Thought I'd share this for all you that likes to collect tortoise and turtle items. This is from Bath and Body Works. Plug in fragrance dispenser of a copper colored sea turtle. You can see it on the sight here.
http://www.bathandbodyworks.com/product/index.jsp?productId=18128386&cm_vc=200

This is mine below.


----------



## CtTortoiseMom (Feb 10, 2013)

That is really cute, I am going to try and find it! Thanks for sharing!


----------



## luvpetz27 (Feb 10, 2013)

CtTortoiseMom said:


> That is really cute, I am going to try and find it! Thanks for sharing!



I love it!!!!!


----------



## sibi (Feb 10, 2013)

I've got to get one of those. Thanks for the info.


----------



## RedfootsRule (Feb 10, 2013)

http://www.officemax.com/technology...nd USB Drives&ci_src=17588969&ci_sku=22486043
This prompted me to post this . For those of you into turtle paraphernalia, how about storing all of your tort info on a turtle !?


----------



## wellington (Feb 10, 2013)

RedfootsRule said:


> http://www.officemax.com/technology...nd USB Drives&ci_src=17588969&ci_sku=22486043
> This prompted me to post this . For those of you into turtle paraphernalia, how about storing all of your tort info on a turtle !?

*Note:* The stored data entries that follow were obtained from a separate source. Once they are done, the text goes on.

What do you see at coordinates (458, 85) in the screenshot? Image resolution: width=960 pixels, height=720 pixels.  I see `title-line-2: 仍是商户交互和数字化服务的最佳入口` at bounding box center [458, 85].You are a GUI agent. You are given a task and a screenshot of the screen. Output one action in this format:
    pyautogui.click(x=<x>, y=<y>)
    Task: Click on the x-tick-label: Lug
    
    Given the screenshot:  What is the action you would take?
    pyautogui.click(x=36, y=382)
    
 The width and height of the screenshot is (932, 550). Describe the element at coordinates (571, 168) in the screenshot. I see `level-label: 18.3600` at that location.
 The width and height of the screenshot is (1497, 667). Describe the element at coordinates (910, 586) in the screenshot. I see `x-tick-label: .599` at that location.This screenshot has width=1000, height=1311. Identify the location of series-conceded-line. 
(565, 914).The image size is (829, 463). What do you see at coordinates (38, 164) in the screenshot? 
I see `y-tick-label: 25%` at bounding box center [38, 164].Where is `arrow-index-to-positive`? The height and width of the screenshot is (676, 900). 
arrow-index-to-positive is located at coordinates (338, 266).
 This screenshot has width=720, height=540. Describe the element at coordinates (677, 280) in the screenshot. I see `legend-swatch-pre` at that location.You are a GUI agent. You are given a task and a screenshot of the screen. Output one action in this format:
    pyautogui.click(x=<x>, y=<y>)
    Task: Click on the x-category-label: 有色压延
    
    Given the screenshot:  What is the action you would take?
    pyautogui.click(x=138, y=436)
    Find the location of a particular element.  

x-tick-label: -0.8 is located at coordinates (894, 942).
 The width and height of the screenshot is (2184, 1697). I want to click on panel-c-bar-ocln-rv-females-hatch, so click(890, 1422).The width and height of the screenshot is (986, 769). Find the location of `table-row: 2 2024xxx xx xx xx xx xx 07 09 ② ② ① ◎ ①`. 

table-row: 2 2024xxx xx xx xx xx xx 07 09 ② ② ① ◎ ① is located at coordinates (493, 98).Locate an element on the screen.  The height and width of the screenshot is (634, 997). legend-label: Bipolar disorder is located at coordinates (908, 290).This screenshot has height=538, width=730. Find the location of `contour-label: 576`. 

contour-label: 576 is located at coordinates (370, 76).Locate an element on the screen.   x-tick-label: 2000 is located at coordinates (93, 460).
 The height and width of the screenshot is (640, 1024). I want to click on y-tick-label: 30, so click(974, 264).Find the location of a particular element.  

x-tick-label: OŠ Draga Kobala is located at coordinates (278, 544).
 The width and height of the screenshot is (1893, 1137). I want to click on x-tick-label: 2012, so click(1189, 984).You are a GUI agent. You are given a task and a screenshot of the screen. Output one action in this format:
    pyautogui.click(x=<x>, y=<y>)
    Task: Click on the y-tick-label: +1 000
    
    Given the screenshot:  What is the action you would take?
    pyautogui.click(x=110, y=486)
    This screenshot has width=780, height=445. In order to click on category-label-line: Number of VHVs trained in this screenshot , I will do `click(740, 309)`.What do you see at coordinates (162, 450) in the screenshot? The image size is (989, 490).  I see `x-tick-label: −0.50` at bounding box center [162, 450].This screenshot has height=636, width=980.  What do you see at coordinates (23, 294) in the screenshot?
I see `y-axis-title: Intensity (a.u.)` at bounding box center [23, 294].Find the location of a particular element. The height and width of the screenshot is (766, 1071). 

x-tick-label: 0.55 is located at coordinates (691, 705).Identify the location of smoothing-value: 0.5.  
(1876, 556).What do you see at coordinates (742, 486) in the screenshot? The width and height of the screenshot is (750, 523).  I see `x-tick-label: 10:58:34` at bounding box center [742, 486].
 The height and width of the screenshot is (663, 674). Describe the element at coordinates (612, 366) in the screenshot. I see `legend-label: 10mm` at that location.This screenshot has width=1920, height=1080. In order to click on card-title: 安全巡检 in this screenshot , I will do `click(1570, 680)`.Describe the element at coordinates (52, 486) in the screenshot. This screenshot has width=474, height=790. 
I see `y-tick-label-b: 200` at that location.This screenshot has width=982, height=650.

That's cute. I may have to get one of those. Then there would be no confusion about who's it is.


----------



## RedfootsRule (Feb 10, 2013)

wellington said:


> RedfootsRule said:
> 
> 
> > http://www.officemax.com/technology...nd USB Drives&ci_src=17588969&ci_sku=22486043
> ...



Haha, yup. Plus, no labeling, I know where my animal stuff is stored . Every time I come across one of those interesting-yet impossible-to-find-again articles, its on the turtle .


----------